Fire, Water, and Wood: 2024 Gould Lecture

Back to Geography News and Updates

“Reflections on Rivers: Some Reminiscences and Results from Forty Years of River Research” is the title of a talk given by Jacob Bendix, professor of geography and the environment, Maxwell School of Citizenship and Public Affairs at Syracuse University, for 2024’s Gould Lecture. Professor Bendix summarized the talk as an attempt to illustrate some of the complex ways in which rivers interact with their surrounding environment. 

Professor Bendix took a narrative approach, following the development of some of his own thinking and specific examples focus on rivers, riparian vegetation, and wildfire in California. Starting from his academic history in fluvial geomorphology, geomorphology, and his interest in the interaction between vegetation and landforms, Professor Bendix talked about an early project to try to determine if summer storms affected erosion along a streambank. Talking with locals, he learned that the stream was intentionally plowed out to deliver more rain downstream. A fuller picture emerged, and it was both these factors that could have caused the extra erosion.

A recurring point is understanding the rivers and then trying to see how that environment and associated vegetation are affected by fire and how frequently, as different vegetation affects the soils differently, in direct and indirect ways. For example, fire burns chaparral directly but then the chaparral secretes a hydrophobic layer in the subsurface when burned. This hydrophobic layer prevents the soils from absorbing heavy rains and leads to more landslides, which lead in turn to the growth of different types of vegetation.   

In another study, where the riparian vegetation burned approximately every 75 years, Professor Bendix observed that most species resprouted except the dominant species, leading to compositional change of the vegetation around the river. Surprisingly, distance from the stream seemed irrelevant and led to the conclusion that fire homogenizes the vegetation around the river. The study was periodic and could not contain the entire lifecycle of all the vegetation and changes of the drainage basin and the climate.
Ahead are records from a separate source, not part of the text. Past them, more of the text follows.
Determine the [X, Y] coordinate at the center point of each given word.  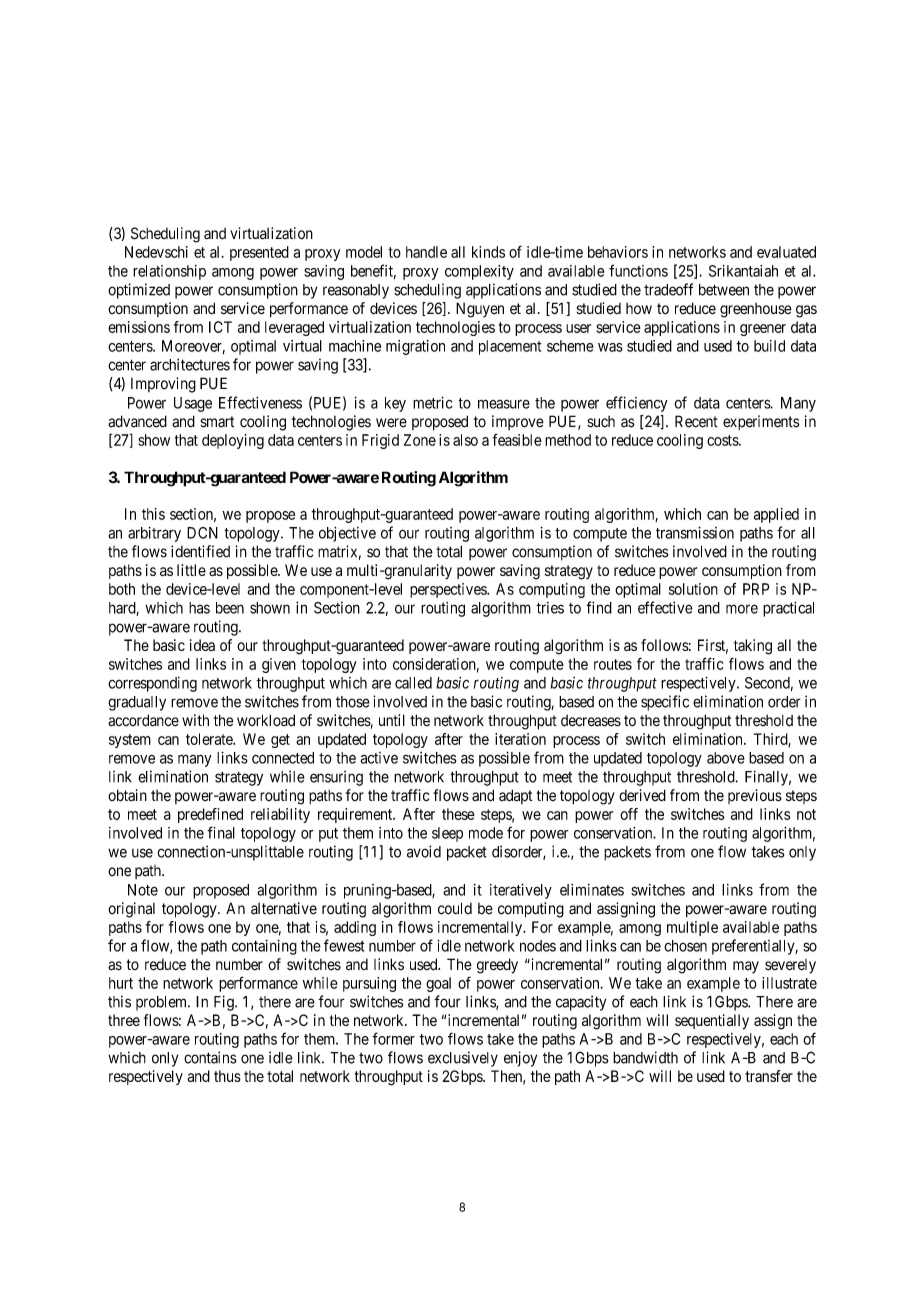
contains [210, 1057]
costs [723, 440]
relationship [169, 272]
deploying [233, 441]
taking [753, 647]
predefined [210, 815]
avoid [424, 851]
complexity [479, 272]
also [465, 440]
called [413, 683]
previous [755, 796]
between [724, 290]
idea [202, 645]
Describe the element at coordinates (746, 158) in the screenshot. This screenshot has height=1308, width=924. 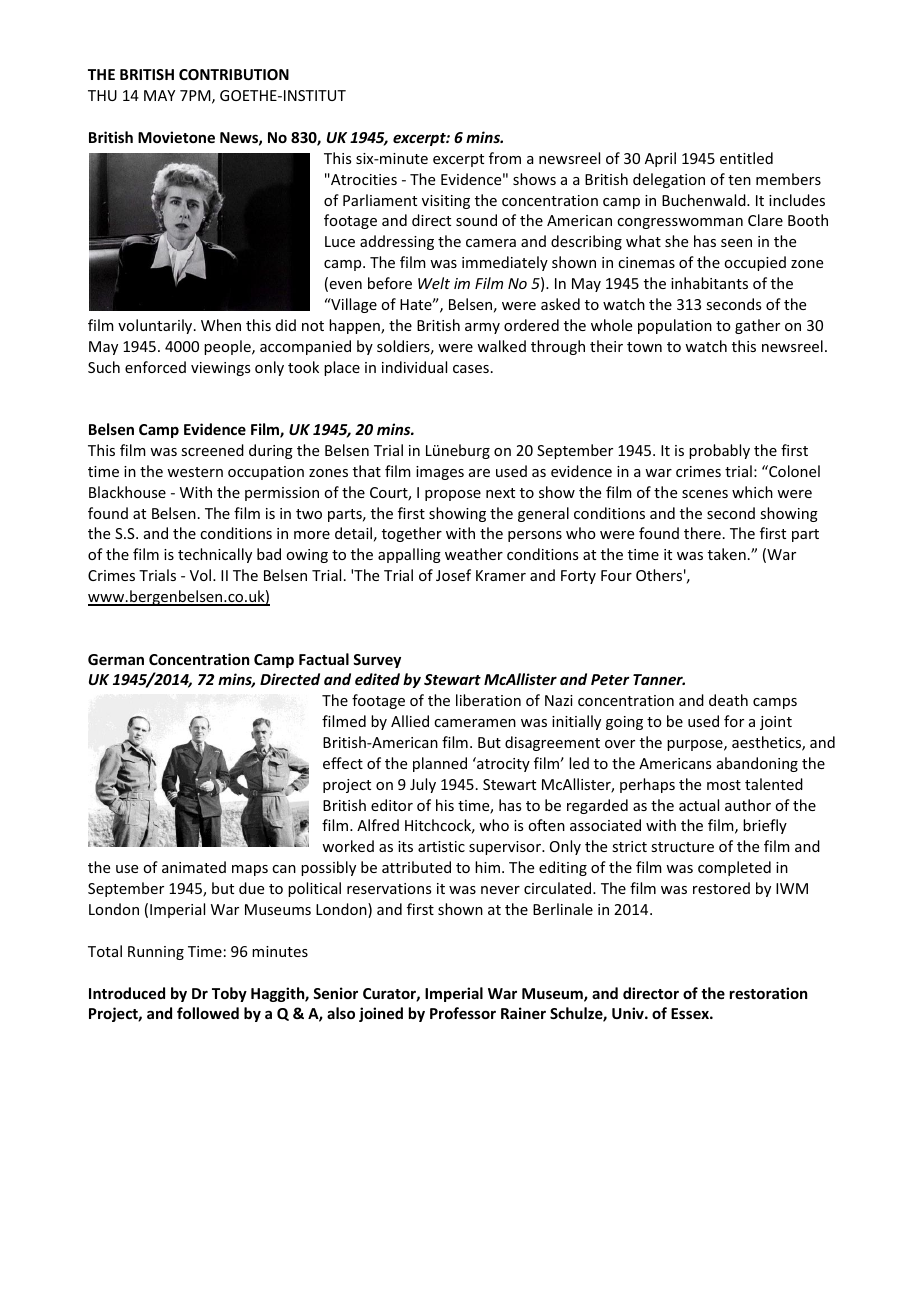
I see `entitled` at that location.
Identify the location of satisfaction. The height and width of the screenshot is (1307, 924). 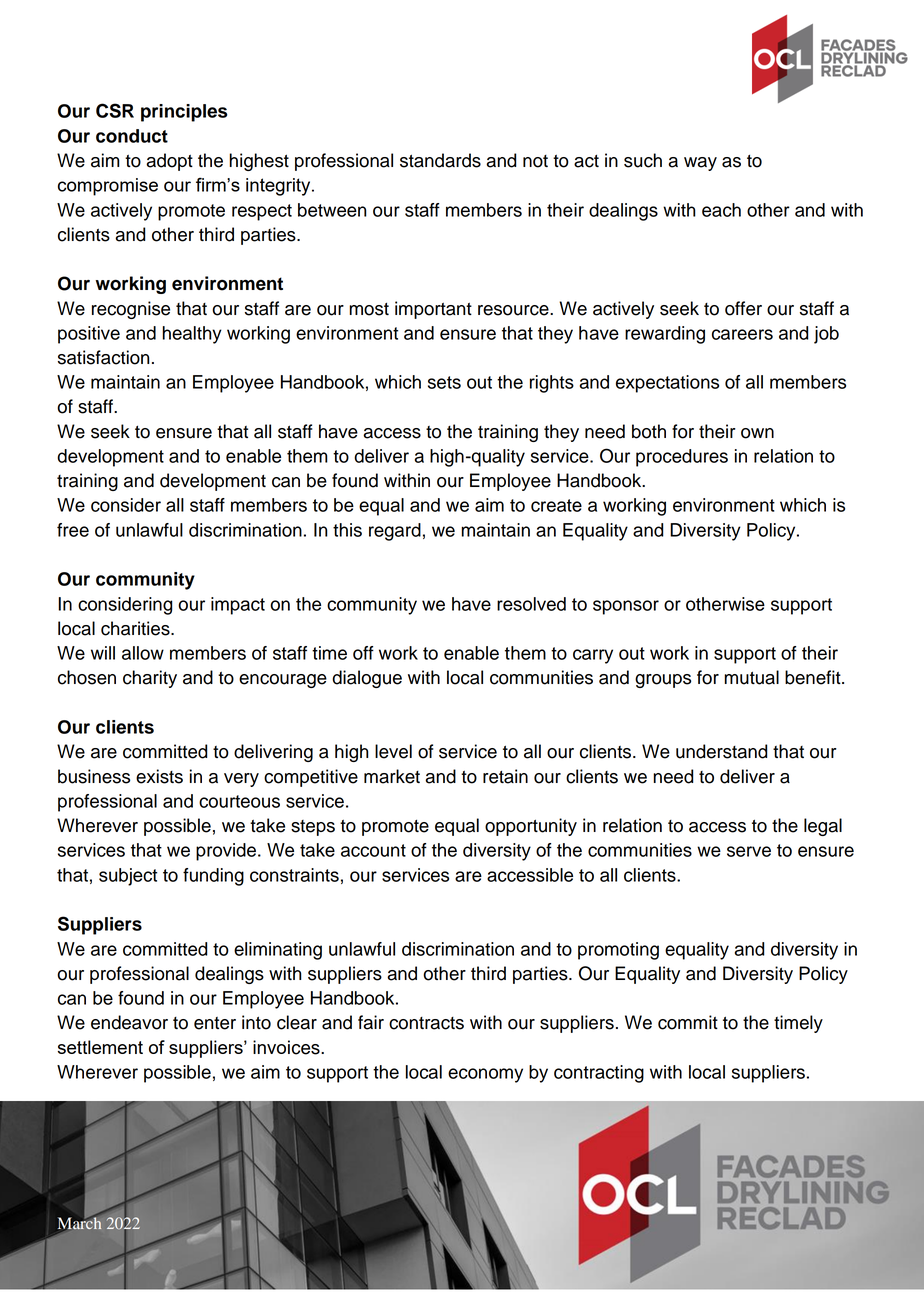
(103, 357).
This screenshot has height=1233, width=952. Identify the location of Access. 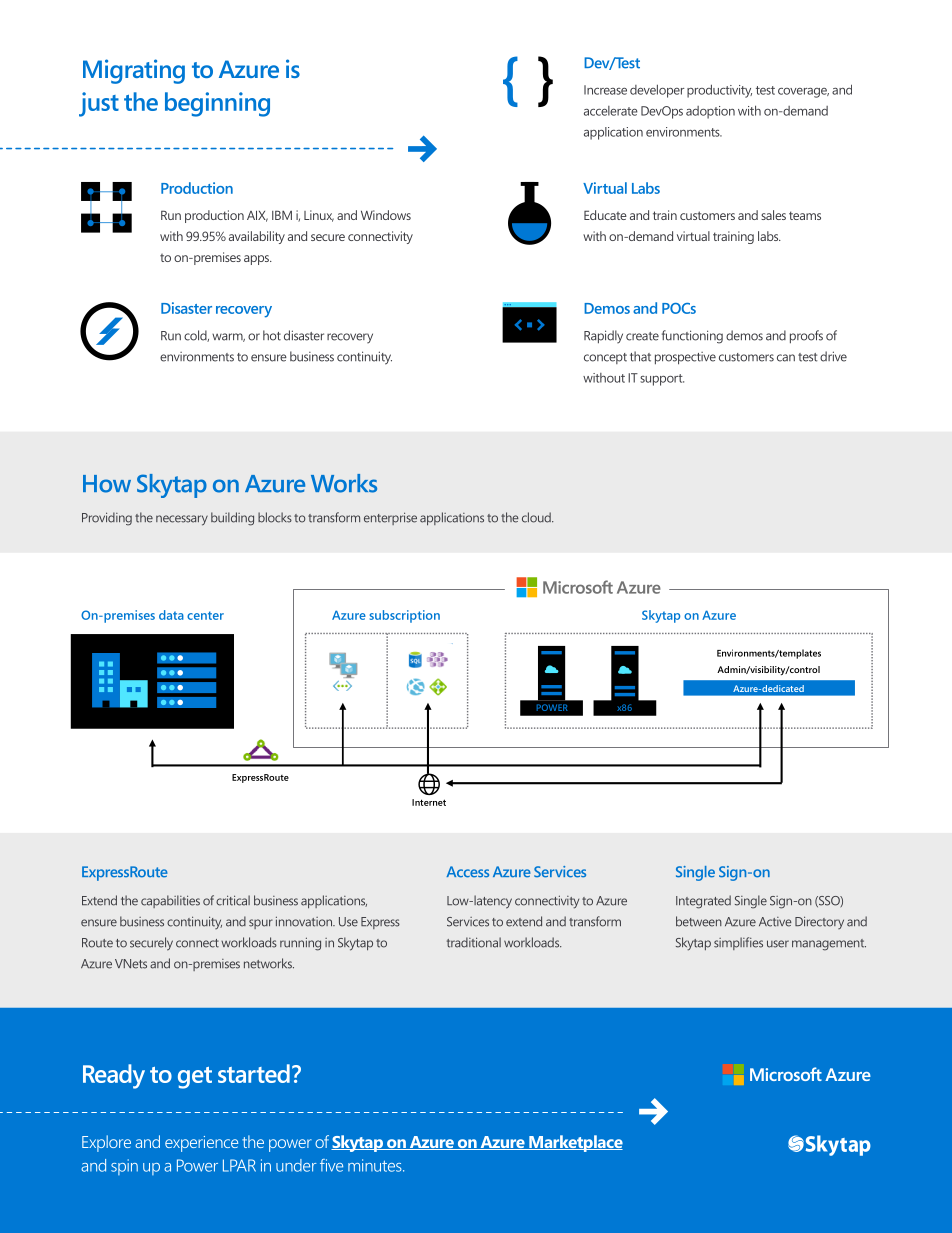
(467, 872).
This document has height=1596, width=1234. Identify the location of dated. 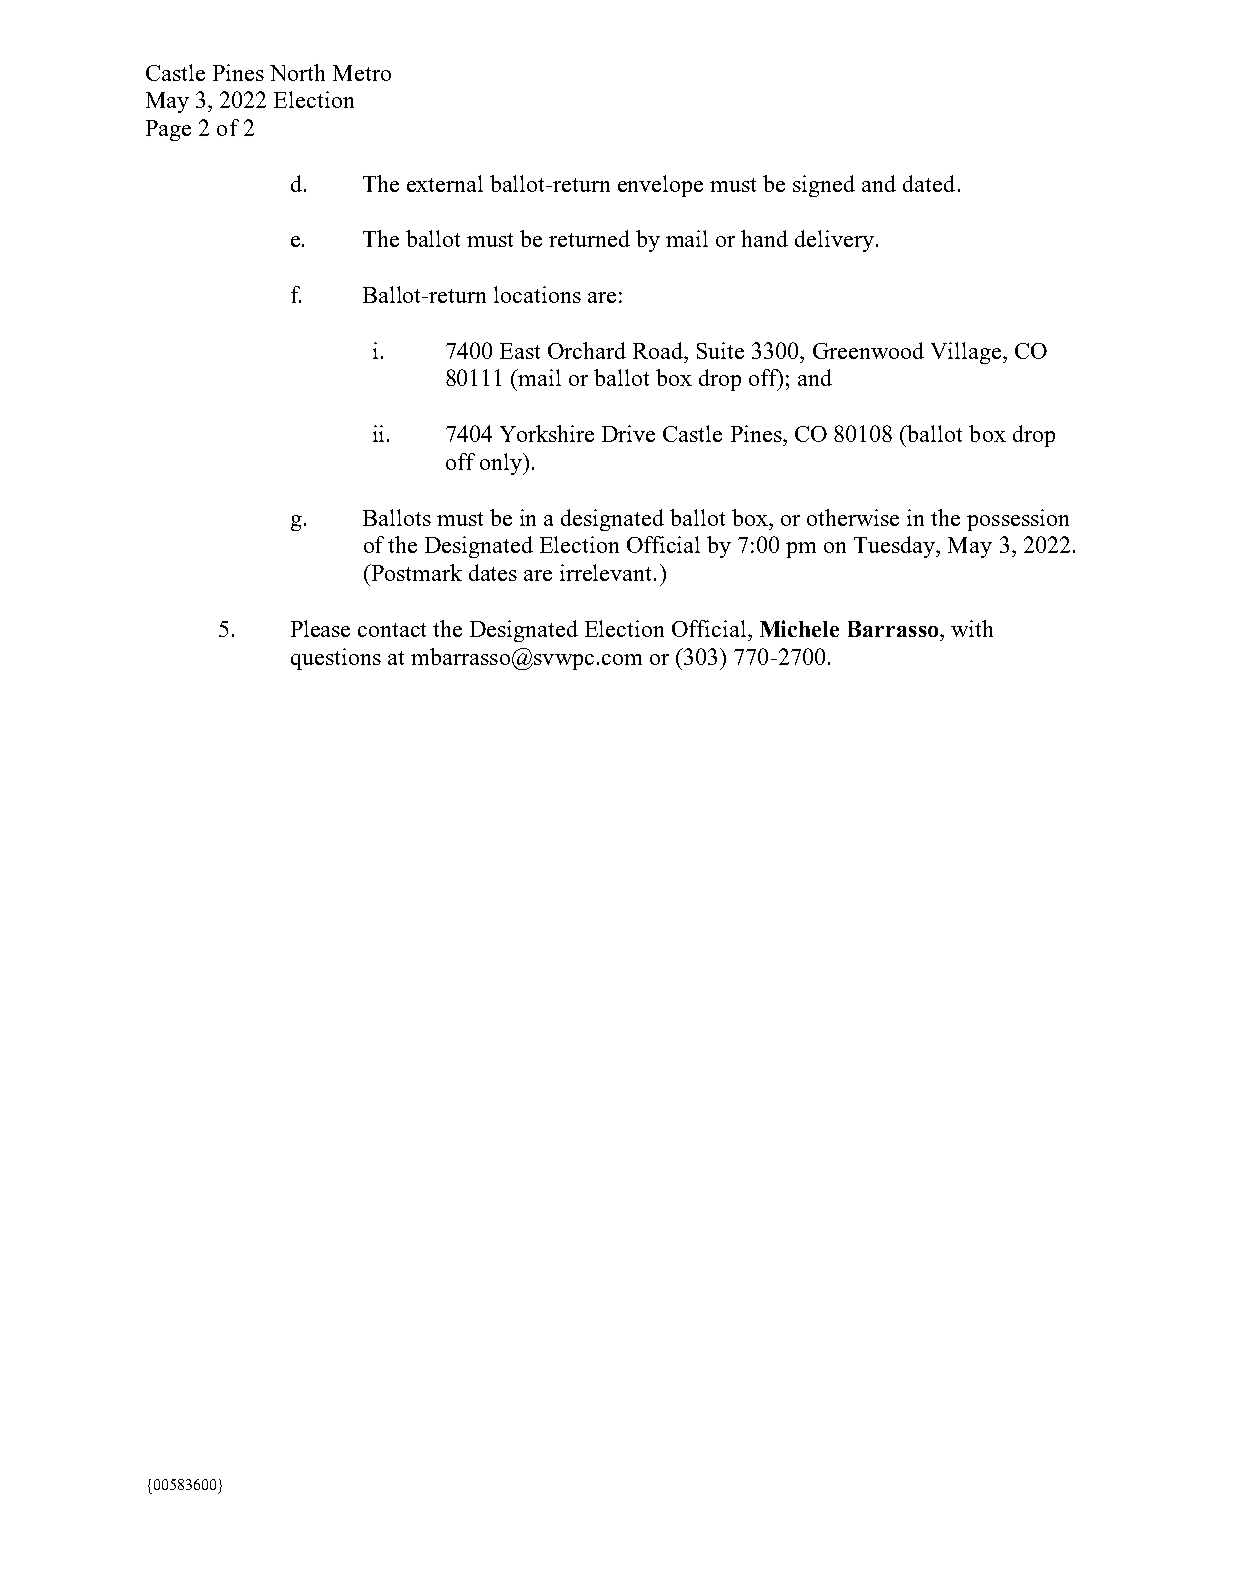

Time must therefore be considered in a study — the duration to achieve various levels of vegetation growth and the timing of observations relative to growth and fire (re-)occurrence.

To paraphrase Professor Bendix, it is the interactions of many things in the cycle that cause the changes we can only see in brief flashes of time.

Professor Bendix earned degrees in geography from the universities of California–Berkeley, Wisconsin–Madison, and Georgia, with employment in between as a bookseller, house painter, and wildland firefighter, before teaching two years at Georgia and 29
years at Syracuse University. His research interests focus on the often overlapping realms of fluvial geomorphology, riparian ecology, and pyrogeography.